Saved entries:
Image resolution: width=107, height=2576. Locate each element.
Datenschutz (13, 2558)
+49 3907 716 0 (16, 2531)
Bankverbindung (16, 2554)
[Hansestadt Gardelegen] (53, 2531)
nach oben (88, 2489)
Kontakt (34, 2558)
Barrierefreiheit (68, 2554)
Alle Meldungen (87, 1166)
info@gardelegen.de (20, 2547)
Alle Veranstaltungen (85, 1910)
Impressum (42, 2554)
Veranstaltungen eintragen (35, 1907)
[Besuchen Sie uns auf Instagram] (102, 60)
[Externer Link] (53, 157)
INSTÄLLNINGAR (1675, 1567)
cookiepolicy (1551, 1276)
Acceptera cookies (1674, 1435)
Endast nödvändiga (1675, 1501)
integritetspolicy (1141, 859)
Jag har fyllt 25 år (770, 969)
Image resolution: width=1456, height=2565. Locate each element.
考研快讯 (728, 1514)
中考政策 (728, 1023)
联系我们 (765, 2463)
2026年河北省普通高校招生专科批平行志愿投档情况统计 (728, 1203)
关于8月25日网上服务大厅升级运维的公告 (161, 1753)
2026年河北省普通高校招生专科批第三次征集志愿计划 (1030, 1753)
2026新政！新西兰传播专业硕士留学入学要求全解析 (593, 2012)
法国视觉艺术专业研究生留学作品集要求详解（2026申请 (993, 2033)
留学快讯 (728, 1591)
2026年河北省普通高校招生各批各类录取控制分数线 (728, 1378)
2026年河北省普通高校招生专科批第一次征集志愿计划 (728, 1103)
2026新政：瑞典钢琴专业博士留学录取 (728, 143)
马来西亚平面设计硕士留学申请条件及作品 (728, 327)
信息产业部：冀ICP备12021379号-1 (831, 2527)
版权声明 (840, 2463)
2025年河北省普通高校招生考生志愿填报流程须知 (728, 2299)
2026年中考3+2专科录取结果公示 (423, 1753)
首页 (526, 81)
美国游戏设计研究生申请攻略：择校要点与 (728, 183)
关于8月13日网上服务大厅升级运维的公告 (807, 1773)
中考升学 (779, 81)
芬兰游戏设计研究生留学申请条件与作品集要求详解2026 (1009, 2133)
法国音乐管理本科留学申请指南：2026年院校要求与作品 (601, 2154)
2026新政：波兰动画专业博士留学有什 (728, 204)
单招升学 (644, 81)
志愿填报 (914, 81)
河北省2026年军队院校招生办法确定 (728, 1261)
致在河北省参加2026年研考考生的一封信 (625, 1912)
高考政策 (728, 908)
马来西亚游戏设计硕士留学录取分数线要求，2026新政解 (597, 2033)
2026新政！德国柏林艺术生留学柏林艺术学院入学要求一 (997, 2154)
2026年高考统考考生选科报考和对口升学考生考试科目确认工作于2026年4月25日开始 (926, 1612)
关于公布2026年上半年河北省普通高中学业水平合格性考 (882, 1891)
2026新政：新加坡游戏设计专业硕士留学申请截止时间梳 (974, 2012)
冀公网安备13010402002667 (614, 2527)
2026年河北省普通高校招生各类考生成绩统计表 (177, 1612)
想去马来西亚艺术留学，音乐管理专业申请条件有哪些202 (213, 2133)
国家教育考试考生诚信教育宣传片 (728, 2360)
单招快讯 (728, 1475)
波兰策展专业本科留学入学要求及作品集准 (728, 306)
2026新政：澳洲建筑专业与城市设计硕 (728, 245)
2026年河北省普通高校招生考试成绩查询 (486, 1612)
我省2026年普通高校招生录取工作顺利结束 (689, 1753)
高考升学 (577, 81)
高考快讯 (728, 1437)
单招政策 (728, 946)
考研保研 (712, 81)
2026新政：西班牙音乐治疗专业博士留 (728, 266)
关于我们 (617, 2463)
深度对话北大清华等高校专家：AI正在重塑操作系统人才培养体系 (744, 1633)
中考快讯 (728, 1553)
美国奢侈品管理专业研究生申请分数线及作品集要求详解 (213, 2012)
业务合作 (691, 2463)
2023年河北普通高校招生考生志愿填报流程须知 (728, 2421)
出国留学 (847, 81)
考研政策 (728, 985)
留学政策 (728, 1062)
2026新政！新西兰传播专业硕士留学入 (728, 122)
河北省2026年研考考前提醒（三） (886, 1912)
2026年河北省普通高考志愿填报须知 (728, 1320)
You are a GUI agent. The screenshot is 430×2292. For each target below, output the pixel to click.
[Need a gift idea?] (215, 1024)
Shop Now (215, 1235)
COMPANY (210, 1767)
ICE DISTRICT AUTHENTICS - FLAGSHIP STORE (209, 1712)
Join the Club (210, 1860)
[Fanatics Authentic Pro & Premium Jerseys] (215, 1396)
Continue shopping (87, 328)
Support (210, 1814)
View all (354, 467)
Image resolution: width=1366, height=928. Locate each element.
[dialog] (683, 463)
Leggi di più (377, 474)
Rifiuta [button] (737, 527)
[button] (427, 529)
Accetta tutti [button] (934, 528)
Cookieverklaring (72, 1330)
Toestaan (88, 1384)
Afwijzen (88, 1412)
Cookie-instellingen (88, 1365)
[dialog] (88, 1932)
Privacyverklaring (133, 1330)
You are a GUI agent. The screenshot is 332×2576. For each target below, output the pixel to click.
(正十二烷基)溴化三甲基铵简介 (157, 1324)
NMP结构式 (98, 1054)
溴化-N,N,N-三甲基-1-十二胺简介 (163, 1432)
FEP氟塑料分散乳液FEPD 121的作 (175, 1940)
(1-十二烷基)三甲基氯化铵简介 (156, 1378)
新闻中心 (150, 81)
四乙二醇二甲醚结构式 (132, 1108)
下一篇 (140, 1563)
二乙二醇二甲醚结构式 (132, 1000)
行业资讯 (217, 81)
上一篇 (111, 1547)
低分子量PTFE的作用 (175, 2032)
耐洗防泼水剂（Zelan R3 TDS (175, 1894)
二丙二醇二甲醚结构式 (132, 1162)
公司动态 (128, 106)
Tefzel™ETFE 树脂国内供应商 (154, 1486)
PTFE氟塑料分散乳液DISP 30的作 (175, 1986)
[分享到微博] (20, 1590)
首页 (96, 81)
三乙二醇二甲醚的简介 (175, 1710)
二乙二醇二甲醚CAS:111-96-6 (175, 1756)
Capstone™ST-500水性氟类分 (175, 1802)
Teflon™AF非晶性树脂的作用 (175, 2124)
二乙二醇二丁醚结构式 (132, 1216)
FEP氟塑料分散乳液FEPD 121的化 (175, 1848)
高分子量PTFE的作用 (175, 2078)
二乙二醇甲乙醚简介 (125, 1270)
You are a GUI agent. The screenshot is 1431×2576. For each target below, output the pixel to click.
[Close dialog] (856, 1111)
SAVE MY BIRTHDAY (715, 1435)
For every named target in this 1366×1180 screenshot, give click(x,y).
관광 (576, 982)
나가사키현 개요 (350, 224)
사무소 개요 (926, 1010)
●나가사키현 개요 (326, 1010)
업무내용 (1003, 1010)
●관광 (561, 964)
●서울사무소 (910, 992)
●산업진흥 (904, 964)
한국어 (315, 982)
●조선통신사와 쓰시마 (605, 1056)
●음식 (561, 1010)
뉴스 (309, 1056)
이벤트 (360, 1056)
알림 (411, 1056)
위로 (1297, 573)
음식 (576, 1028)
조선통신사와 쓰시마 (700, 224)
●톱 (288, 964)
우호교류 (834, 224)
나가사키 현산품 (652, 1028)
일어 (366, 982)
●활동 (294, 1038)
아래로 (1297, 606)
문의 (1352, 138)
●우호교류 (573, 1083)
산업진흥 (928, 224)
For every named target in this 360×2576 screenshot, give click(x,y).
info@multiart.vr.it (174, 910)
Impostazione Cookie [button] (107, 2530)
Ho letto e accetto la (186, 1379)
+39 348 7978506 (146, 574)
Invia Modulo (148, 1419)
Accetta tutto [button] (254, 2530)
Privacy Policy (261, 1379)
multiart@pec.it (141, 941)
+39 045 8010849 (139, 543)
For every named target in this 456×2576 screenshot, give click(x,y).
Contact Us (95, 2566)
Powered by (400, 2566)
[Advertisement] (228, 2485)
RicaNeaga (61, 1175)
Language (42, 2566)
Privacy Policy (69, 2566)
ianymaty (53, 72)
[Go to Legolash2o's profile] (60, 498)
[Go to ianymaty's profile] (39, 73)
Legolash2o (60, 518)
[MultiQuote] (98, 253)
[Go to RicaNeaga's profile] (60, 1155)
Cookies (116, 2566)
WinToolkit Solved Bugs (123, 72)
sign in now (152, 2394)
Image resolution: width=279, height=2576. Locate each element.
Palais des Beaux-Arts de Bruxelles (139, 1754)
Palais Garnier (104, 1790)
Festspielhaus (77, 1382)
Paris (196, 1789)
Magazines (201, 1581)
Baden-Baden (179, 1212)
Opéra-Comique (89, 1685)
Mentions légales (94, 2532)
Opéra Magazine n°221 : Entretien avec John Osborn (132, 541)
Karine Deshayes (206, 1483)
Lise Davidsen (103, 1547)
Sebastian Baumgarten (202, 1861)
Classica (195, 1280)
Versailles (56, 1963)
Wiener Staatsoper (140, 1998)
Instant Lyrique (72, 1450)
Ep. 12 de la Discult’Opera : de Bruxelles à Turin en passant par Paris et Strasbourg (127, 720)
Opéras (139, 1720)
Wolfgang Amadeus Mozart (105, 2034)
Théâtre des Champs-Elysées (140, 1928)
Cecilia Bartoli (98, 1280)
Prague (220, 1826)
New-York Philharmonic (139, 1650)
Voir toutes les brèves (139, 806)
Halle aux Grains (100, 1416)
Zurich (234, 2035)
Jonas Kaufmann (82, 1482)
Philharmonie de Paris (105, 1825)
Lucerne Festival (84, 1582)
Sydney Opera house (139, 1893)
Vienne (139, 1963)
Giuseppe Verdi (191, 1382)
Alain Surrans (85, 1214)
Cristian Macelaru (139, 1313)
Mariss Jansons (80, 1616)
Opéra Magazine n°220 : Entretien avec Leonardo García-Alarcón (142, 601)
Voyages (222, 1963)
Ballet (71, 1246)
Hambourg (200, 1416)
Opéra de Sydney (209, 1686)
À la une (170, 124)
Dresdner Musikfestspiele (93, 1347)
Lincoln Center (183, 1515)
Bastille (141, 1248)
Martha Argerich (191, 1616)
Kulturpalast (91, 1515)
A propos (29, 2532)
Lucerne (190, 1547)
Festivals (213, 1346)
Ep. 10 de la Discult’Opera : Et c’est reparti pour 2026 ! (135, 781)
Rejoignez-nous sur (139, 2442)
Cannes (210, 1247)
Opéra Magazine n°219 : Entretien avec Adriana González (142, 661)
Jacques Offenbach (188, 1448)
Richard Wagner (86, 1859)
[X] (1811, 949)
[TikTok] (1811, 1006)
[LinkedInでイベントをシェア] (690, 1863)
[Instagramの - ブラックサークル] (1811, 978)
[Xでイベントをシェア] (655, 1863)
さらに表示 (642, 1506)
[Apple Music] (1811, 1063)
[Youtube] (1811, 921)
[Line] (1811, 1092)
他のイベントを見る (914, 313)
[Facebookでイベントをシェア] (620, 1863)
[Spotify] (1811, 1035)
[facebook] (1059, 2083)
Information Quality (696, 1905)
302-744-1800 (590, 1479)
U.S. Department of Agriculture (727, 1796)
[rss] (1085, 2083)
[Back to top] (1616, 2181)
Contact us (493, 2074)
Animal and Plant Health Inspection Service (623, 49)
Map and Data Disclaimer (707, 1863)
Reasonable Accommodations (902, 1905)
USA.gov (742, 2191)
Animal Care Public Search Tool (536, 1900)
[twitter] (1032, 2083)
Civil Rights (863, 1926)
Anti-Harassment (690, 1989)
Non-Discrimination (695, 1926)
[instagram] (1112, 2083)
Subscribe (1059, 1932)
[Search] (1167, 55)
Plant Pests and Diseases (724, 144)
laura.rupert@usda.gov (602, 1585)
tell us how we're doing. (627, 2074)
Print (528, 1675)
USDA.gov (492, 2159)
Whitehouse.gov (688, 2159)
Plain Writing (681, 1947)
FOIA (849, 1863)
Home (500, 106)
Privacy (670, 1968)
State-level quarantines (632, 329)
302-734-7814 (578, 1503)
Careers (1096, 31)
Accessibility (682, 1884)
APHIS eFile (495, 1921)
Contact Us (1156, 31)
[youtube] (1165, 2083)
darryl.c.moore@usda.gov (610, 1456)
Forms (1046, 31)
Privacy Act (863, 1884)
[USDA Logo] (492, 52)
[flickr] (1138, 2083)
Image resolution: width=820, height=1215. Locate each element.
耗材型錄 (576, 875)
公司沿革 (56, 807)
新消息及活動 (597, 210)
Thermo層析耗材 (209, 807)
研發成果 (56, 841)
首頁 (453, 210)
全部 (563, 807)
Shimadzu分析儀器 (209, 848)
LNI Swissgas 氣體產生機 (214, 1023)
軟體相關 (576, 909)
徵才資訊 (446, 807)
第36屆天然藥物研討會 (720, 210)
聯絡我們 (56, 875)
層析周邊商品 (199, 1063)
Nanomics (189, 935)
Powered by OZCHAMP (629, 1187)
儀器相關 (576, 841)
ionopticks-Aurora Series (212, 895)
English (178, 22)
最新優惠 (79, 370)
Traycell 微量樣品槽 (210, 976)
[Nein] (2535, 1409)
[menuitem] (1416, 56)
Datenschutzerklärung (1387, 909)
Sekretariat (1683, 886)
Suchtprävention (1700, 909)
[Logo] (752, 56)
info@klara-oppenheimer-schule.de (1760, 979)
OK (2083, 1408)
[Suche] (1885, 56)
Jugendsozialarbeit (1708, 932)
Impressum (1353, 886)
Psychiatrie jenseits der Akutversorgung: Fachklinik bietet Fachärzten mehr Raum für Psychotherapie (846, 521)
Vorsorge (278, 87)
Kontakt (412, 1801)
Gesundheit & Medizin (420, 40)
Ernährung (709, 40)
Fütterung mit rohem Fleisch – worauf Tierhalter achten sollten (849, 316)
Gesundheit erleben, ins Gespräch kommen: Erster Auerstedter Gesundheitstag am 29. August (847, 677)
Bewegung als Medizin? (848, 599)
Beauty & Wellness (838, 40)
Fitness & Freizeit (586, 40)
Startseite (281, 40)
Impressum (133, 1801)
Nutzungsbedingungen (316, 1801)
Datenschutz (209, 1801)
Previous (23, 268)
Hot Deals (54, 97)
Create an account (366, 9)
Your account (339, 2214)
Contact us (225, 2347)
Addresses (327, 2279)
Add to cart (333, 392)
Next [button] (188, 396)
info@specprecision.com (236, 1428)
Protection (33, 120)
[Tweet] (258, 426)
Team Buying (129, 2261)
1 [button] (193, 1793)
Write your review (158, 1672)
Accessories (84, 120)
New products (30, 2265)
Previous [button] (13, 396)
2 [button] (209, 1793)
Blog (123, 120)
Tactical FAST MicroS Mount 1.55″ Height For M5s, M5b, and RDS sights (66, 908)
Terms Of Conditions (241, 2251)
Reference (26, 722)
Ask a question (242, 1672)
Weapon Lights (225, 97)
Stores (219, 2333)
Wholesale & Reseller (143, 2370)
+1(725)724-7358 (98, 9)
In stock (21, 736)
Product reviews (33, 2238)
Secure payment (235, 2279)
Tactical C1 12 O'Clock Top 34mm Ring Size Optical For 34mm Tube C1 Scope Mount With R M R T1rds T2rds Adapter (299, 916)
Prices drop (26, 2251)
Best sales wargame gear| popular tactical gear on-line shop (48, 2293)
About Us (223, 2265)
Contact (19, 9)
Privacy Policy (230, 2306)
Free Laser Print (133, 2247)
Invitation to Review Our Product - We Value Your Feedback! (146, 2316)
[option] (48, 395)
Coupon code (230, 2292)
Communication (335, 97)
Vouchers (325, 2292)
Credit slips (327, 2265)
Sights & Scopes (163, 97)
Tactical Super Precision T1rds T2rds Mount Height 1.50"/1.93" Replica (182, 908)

* WHAT TO PRODUCE
Exactly as written, please reproduce the lines from the first line of the data to the line containing "中考政策 (728, 1023)", inclusive, and nothing else.

* TASK RESPONSE
Image resolution: width=107, height=2576. Locate each element.
Datenschutz (13, 2558)
+49 3907 716 0 (16, 2531)
Bankverbindung (16, 2554)
[Hansestadt Gardelegen] (53, 2531)
nach oben (88, 2489)
Kontakt (34, 2558)
Barrierefreiheit (68, 2554)
Alle Meldungen (87, 1166)
info@gardelegen.de (20, 2547)
Alle Veranstaltungen (85, 1910)
Impressum (42, 2554)
Veranstaltungen eintragen (35, 1907)
[Besuchen Sie uns auf Instagram] (102, 60)
[Externer Link] (53, 157)
INSTÄLLNINGAR (1675, 1567)
cookiepolicy (1551, 1276)
Acceptera cookies (1674, 1435)
Endast nödvändiga (1675, 1501)
integritetspolicy (1141, 859)
Jag har fyllt 25 år (770, 969)
Image resolution: width=1456, height=2565. Locate each element.
考研快讯 (728, 1514)
中考政策 (728, 1023)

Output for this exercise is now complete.